= ЧТО НУЖНО СДЕЛАТЬ =
**A)** Переведите на английский язык предложение из очерка о Крыжановском: «Свое путешествие из Москвы в Петербург Андрей будет совершать всю жизнь».
**B)** Перепечатайте из очерка о Крыжановском весь отрывок, начиная со слов «Свое путешествие из» и вниз до слов «лирики и романа.».

= ТЕКСТ ДЛЯ ЧТЕНИЯ =
━━━━━━
Крыжановский хранит целомудренное молчание о своем сиротстве, но ощущением его напоены многие стихи. Эпическое в предании заменяется на домашнее: «По рассказам матери». И это – тоже особое обстоятельство Рождества в новейшей истории. Родина-крестная воплощается через унаследованных от язычества укротителей Фрола и Лавра. Таинство снижается до «Подумаешь – традиция, обряд», но религиозное переживание опосредованно происходит во время Крещения собственного ребенка. В этом же стихотворении описано и искушение неверием:
Что ж «Бога нет!» речебезумец в надрывающемся сердце?Два слова, два понятия – «безумие» и «надрыв» – покрывают всю гамму релятивистских метаний. Явление Сына Человеческого в мир испорчено «квартирным вопросом», прочитанным онтологически. Рождество изначально лишнего приравнено к коммунальному подселению. Нелюбовь к Младенцу предопределена. Стихи приобретают то «сверхзначение», которого, по мнению Л. Гинзбург, ищет в них современное сознание. Драма ненужности достигает кульминации. Волхвы, избранные возвестить миру приход Спасителя, представляют государство, располагаясь в Кремле неподалеку от вертепа, то бишь, роддома. Соответственно, о событии им докладывают официально, как в брежневском анекдоте:
Христос воскресе, Леонид Ильич!
Мне уже доложили.
Волхвам во френчах по моде «середины века», отрезанным от мира «колоссальной, зубчатой, кирпичной стеной», светит самоцельная рубиновая звезда. Образ поэта – Спасителя дольнего мира – и поэзии – его спасения – поднимается в программной статье Андрея, опубликованной в созданном им ненадолго журнале «Речитатив». В стихах же век, будто Папа Римский, шепчет по-латыни над Младенцем, родившимся в Третьем Риме.
Свое путешествие из Москвы в Петербург Андрей будет совершать всю жизнь. Народ и партия – язычество «традиции» и язычество власти – объединяются для похорон Генерального Отца. Отчизну-крестную отпевает «удалой инвалид \ чем-то вроде «Катюши», а то и похлеще». Лапидарные выгоды поэзии перед прозой Крыжановский великолепно понимал. Некрасова освоил и филигранно балансировал на острие двух вечных граней литературы – лирики и романа.
━━━━━━
= ПРЕДОСТАВЛЕННЫЕ ДАННЫЕ =
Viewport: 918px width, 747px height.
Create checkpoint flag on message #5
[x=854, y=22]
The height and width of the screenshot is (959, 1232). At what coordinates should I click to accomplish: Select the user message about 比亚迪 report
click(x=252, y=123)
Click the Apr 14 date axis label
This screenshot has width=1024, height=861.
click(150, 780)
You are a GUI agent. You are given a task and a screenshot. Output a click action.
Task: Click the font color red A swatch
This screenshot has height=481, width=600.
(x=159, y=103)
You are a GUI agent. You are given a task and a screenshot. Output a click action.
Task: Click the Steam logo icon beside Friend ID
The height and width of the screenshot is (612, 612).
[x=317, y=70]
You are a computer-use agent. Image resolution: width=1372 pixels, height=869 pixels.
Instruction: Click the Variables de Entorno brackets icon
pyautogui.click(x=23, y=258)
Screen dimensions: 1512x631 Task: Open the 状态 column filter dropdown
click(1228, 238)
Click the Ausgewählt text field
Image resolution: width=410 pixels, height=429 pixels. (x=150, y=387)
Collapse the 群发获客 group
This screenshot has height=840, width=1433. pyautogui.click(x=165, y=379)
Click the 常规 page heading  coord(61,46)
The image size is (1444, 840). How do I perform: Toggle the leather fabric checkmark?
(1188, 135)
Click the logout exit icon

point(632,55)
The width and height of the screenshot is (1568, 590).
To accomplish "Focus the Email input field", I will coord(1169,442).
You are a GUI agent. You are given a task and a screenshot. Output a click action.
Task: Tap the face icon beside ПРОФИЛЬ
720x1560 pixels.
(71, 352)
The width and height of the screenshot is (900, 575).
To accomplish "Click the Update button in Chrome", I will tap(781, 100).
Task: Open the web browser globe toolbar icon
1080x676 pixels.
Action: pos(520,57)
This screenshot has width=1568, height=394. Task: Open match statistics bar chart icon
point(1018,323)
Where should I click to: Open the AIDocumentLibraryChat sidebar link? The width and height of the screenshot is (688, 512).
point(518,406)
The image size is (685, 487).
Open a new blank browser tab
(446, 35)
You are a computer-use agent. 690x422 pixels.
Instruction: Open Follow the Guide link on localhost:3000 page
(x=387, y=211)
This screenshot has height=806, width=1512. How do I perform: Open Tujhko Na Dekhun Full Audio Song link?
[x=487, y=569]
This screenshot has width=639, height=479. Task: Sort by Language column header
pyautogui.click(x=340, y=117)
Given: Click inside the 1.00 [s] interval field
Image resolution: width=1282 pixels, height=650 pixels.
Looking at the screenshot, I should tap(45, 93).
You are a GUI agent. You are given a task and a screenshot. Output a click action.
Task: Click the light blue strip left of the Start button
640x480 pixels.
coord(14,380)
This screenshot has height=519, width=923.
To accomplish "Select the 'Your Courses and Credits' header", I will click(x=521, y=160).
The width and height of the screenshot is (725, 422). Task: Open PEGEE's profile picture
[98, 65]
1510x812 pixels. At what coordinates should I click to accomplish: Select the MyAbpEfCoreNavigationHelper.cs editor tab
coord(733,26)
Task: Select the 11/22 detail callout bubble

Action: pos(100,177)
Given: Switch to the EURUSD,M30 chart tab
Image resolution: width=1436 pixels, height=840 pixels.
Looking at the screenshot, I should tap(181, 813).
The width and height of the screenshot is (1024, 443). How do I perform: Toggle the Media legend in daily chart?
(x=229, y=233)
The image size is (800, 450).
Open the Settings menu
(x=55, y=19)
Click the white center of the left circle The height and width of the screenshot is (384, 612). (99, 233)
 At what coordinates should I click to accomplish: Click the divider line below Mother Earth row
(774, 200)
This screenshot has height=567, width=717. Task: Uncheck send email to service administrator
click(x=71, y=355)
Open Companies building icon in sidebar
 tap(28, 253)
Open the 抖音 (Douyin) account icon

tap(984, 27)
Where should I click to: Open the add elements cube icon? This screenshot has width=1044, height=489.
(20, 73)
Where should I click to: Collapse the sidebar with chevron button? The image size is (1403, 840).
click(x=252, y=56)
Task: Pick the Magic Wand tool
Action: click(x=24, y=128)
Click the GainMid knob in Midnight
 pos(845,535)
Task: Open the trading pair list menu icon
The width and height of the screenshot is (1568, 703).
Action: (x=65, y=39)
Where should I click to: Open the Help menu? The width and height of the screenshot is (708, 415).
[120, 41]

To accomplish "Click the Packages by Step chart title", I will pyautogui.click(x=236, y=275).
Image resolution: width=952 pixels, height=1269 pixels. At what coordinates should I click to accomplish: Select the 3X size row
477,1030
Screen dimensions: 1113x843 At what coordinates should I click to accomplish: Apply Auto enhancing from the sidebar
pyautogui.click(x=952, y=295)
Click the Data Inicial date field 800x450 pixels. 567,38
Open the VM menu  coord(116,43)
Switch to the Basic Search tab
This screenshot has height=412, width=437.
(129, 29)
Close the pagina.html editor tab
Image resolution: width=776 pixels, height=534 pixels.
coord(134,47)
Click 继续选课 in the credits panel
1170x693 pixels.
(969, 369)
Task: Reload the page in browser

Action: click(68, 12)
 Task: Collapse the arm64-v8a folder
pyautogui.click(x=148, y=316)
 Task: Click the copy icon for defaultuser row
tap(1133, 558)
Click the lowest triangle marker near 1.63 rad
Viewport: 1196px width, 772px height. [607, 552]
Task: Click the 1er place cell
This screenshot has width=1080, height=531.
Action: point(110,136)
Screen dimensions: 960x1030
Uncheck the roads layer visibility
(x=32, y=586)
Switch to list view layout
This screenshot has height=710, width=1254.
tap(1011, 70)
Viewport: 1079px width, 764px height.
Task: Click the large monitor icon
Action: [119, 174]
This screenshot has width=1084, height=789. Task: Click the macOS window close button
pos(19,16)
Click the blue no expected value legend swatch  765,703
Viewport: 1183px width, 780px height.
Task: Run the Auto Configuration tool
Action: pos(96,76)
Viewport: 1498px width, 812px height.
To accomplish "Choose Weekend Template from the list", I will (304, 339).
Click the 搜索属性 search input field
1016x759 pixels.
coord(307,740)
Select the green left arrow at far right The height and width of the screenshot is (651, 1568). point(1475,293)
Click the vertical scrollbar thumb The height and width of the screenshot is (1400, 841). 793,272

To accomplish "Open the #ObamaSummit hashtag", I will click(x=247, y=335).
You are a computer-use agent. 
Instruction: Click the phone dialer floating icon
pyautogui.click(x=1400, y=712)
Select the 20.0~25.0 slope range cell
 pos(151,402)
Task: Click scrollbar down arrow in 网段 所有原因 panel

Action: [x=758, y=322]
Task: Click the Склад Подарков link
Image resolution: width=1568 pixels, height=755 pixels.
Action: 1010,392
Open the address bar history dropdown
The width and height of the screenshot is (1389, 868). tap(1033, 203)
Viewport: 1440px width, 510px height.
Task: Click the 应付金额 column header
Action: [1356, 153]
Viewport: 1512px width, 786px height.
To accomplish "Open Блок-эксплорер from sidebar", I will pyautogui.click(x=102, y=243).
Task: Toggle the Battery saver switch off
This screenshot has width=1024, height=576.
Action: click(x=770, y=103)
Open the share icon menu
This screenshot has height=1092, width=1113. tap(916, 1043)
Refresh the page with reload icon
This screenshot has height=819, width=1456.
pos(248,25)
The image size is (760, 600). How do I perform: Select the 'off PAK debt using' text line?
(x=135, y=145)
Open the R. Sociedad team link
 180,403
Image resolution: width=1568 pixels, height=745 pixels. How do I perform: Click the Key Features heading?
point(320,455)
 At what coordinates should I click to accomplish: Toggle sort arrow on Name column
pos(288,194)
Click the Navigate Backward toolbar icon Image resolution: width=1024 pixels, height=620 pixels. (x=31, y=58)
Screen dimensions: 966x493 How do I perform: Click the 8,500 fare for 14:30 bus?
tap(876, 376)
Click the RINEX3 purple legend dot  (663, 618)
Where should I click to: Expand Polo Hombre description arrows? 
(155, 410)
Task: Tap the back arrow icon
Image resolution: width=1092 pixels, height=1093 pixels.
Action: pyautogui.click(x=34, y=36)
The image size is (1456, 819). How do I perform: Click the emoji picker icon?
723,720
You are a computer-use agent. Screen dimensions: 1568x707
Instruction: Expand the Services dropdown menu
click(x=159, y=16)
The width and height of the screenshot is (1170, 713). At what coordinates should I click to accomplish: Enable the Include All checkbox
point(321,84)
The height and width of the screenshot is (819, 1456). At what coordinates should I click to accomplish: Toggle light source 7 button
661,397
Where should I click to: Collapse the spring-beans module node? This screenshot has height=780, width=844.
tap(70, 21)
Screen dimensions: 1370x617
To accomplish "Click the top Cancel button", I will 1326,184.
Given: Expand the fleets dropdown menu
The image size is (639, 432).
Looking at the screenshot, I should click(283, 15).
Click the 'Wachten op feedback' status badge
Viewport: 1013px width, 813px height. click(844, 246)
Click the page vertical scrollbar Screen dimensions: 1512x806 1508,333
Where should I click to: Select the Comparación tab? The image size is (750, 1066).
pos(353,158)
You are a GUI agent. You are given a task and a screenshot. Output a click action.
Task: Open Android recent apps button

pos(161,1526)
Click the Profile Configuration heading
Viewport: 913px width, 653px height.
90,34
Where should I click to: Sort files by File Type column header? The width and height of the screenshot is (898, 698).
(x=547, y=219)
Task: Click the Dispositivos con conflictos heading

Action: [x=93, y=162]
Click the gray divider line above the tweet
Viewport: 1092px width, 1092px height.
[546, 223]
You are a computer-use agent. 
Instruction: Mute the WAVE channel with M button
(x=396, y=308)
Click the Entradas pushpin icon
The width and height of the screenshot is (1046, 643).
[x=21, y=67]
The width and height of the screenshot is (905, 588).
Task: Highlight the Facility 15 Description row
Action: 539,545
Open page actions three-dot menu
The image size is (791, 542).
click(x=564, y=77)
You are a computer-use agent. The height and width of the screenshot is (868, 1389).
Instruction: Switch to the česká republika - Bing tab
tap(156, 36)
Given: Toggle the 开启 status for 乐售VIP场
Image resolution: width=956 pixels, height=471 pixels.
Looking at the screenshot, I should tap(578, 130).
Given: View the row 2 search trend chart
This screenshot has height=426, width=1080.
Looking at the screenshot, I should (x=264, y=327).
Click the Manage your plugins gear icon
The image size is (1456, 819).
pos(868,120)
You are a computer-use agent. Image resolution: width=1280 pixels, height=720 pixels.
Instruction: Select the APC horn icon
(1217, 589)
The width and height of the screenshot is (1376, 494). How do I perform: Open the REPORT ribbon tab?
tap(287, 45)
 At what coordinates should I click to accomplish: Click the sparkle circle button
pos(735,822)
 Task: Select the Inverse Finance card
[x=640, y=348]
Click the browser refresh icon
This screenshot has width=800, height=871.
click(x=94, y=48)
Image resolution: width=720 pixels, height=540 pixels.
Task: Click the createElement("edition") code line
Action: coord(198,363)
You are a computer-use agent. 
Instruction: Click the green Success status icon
━━━━━━
= ОТВЕТЫ ПО ПОРЯДКУ =
**A)** Andrei would be making his journey from Moscow to Petersburg all his life.

**B)**
Свое путешествие из Москвы в Петербург Андрей будет совершать всю жизнь. Народ и партия – язычество «традиции» и язычество власти – объединяются для похорон Генерального Отца. Отчизну-крестную отпевает «удалой инвалид \ чем-то вроде «Катюши», а то и похлеще». Лапидарные выгоды поэзии перед прозой Крыжановский великолепно понимал. Некрасова освоил и филигранно балансировал на острие двух вечных граней литературы – лирики и романа.